* _Dataset items_
--------------------------------
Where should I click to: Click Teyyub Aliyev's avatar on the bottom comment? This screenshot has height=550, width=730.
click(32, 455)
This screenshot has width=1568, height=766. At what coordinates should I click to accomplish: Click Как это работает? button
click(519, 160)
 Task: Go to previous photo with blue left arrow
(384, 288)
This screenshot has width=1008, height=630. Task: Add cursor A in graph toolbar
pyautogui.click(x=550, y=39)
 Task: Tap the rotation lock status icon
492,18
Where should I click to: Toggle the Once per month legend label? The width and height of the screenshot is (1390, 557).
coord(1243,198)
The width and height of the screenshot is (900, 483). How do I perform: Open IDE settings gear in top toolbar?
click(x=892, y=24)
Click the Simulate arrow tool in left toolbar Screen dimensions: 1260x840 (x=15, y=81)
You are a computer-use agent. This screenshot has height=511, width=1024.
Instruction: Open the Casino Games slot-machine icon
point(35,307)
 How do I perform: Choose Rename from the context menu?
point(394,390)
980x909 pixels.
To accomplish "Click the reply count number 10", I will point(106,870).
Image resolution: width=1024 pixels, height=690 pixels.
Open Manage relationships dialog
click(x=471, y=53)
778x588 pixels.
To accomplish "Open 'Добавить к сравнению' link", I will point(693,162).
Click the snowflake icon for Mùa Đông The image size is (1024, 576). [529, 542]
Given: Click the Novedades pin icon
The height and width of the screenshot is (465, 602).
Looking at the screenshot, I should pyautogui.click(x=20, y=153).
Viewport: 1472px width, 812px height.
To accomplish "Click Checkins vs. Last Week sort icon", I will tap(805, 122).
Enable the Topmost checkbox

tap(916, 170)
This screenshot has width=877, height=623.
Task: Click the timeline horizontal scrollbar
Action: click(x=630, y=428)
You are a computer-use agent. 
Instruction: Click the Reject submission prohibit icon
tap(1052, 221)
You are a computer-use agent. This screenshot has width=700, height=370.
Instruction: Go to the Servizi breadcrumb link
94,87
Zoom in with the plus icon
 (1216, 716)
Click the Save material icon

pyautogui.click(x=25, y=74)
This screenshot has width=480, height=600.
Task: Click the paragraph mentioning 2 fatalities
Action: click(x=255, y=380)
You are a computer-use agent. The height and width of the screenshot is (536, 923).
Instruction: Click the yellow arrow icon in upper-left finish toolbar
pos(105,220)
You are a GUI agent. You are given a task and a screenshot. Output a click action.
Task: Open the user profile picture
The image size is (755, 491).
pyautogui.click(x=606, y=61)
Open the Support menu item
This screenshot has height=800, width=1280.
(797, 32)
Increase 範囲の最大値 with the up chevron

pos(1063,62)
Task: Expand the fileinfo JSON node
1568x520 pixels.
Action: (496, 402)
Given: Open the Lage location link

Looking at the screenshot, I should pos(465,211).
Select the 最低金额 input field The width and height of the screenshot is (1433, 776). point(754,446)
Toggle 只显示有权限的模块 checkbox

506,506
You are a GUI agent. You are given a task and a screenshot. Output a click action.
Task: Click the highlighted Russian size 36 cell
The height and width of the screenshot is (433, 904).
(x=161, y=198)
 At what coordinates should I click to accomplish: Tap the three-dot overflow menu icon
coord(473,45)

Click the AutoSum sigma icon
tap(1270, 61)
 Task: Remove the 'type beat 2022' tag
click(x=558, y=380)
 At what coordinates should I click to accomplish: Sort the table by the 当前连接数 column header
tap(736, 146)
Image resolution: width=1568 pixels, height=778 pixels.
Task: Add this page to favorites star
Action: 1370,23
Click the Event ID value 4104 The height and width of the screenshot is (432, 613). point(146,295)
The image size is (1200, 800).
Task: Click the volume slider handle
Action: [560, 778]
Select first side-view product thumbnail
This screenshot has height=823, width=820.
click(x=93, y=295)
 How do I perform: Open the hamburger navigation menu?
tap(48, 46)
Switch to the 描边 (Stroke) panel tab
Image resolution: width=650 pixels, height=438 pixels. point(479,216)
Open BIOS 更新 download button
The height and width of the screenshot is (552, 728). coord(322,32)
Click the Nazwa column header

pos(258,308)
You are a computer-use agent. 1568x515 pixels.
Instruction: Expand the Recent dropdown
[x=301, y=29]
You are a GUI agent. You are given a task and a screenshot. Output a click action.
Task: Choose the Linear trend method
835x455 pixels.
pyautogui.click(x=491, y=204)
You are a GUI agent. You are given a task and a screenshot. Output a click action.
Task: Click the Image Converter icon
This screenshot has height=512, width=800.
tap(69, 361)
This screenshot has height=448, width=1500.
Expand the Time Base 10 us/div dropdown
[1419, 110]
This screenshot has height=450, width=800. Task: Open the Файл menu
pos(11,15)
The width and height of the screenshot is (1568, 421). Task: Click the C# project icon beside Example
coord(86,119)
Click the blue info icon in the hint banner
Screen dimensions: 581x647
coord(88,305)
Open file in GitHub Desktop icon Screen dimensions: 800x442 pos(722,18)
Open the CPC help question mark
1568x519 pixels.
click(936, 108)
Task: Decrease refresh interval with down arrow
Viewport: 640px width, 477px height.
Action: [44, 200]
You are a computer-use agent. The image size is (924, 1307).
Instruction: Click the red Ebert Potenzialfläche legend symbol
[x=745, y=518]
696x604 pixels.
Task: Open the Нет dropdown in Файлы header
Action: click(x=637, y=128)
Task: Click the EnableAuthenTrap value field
--------------------------------
* _What the task requires_
Give back the lines above exactly, from the one with "The width and height of the screenshot is (1568, 421)." through the last line.

* _Response to this exercise_
The width and height of the screenshot is (1568, 421). Task: Click the C# project icon beside Example
coord(86,119)
Click the blue info icon in the hint banner
Screen dimensions: 581x647
coord(88,305)
Open file in GitHub Desktop icon Screen dimensions: 800x442 pos(722,18)
Open the CPC help question mark
1568x519 pixels.
click(936, 108)
Task: Decrease refresh interval with down arrow
Viewport: 640px width, 477px height.
Action: [44, 200]
You are a computer-use agent. The image size is (924, 1307).
Instruction: Click the red Ebert Potenzialfläche legend symbol
[x=745, y=518]
696x604 pixels.
Task: Open the Нет dropdown in Файлы header
Action: click(x=637, y=128)
Task: Click the EnableAuthenTrap value field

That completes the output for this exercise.